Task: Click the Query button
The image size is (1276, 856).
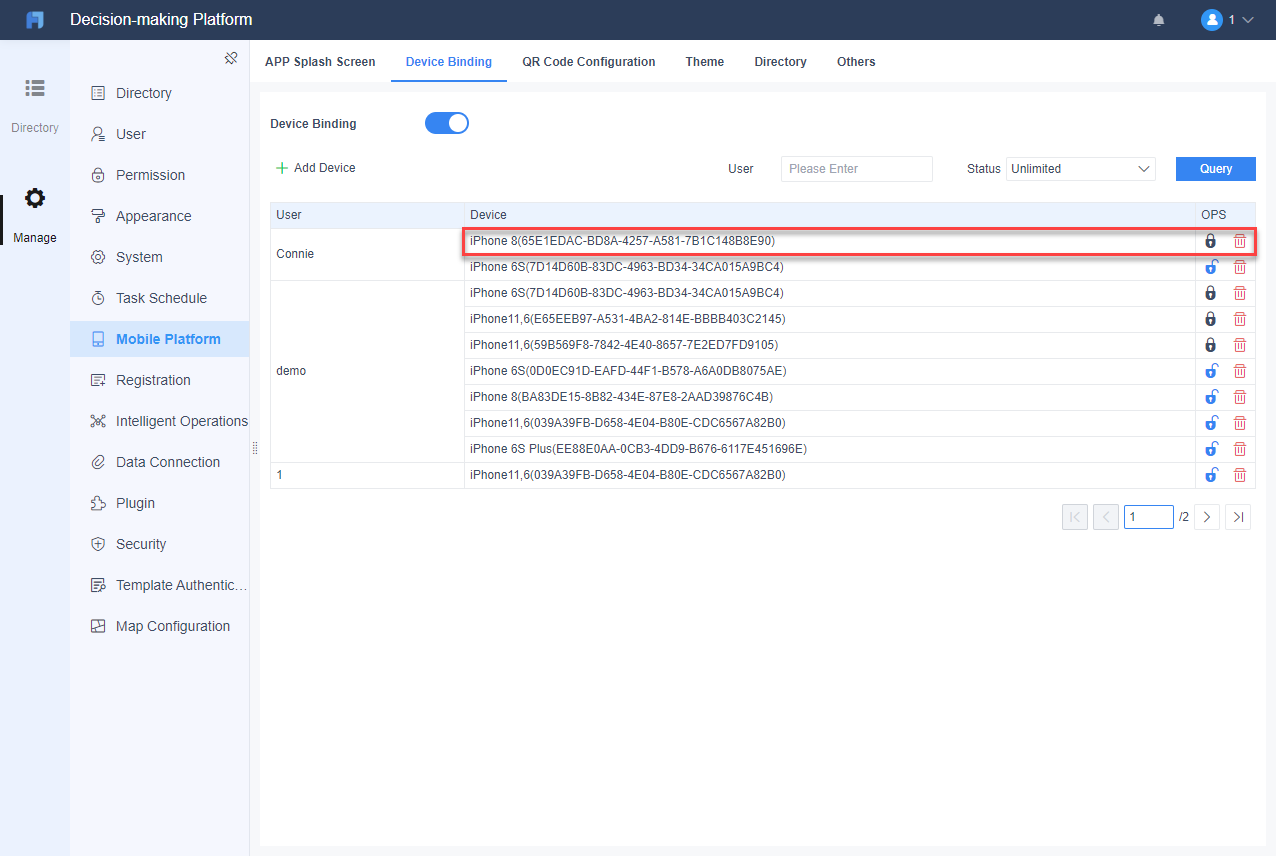Action: click(x=1215, y=169)
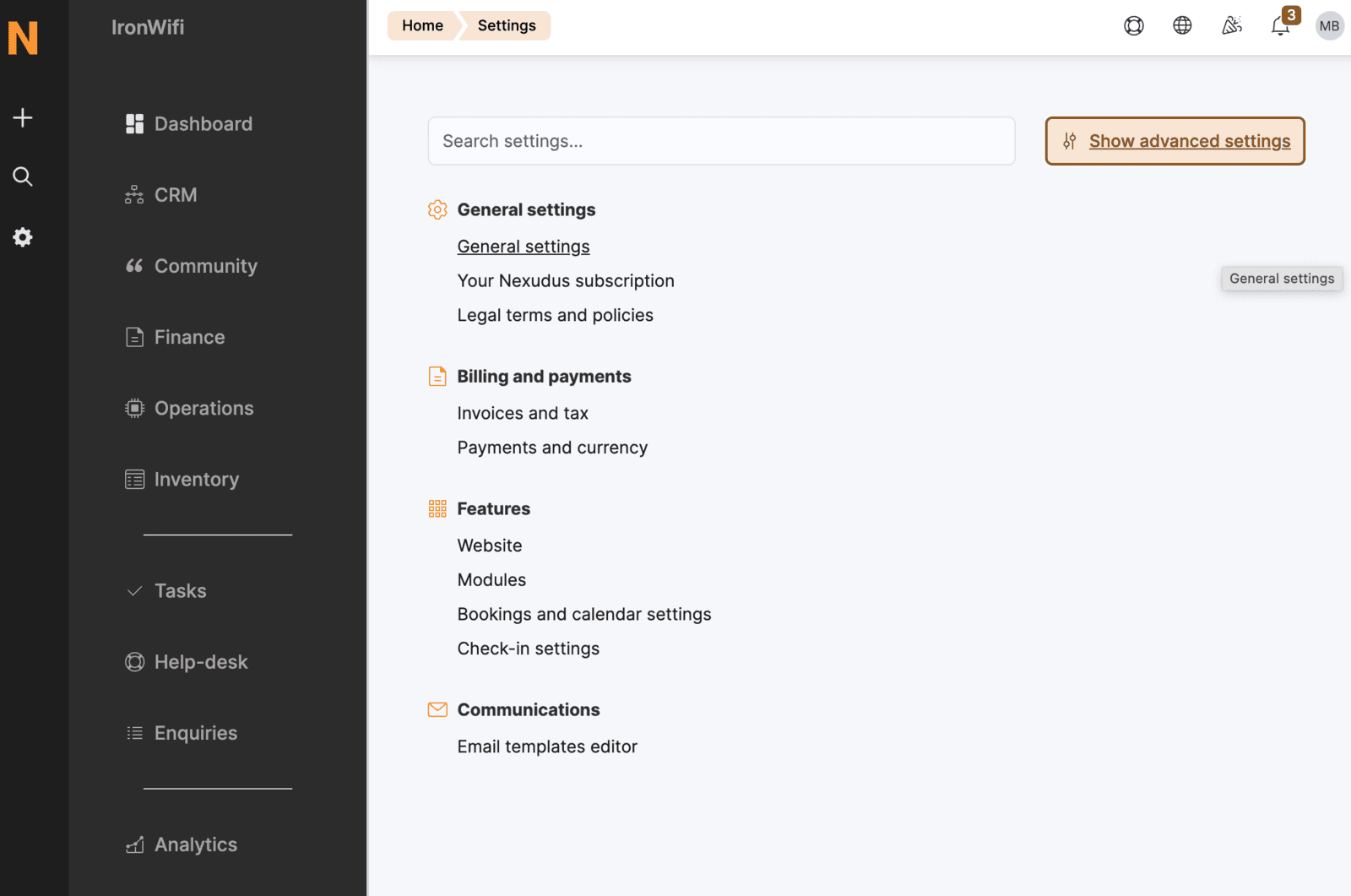Click the Communications envelope icon

click(437, 709)
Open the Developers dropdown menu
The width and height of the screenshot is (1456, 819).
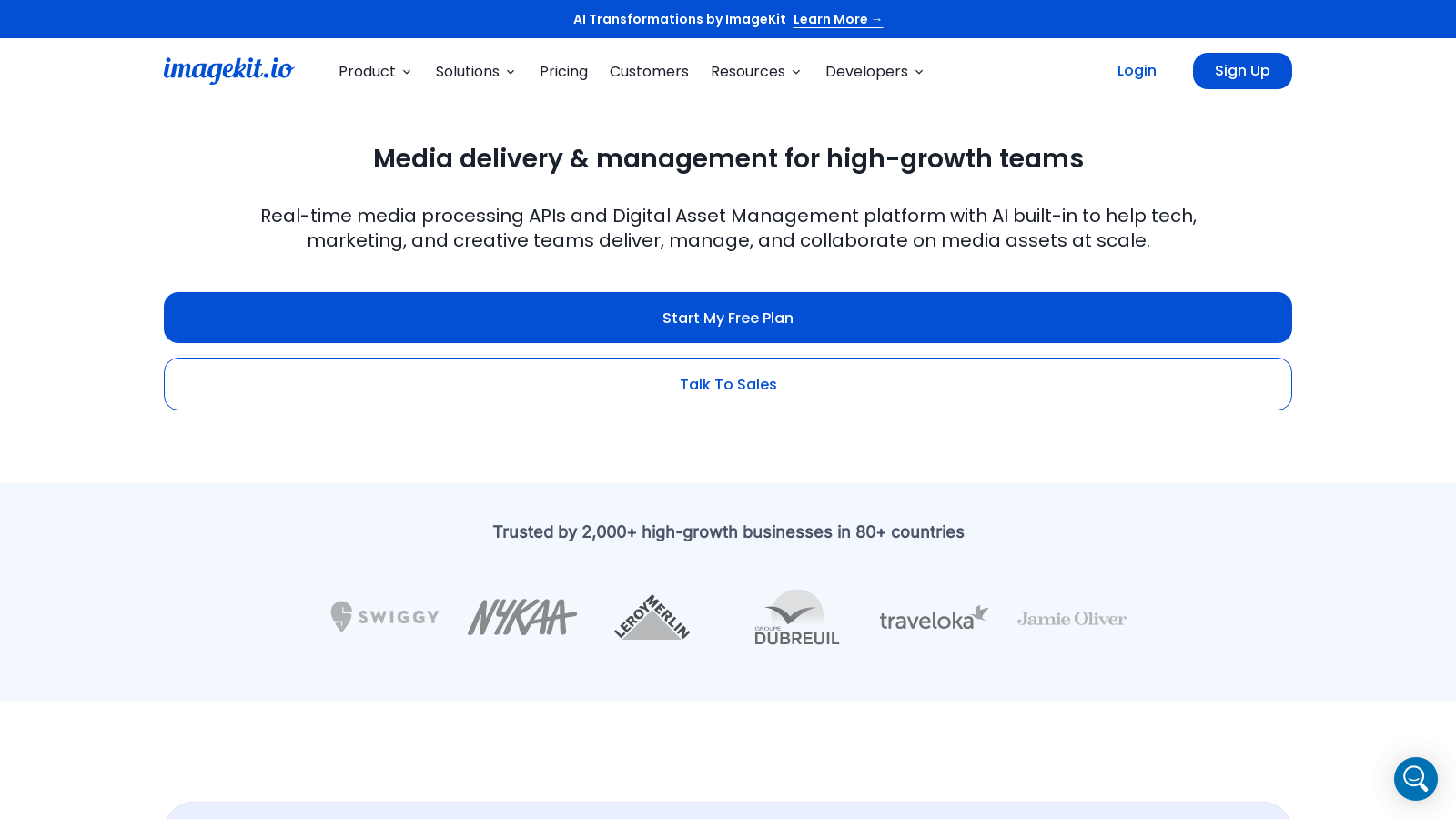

### What you are asked to do:
Please rewrite all the material above, replacing "Query" with "Search" and keeping everything else unchanged. Leave the pictures out of your answer.

### Solved problem:
Task: Click the Search button
The image size is (1276, 856).
Action: click(x=1215, y=169)
Click the Communications envelope icon

click(437, 709)
Open the Developers dropdown menu
The width and height of the screenshot is (1456, 819).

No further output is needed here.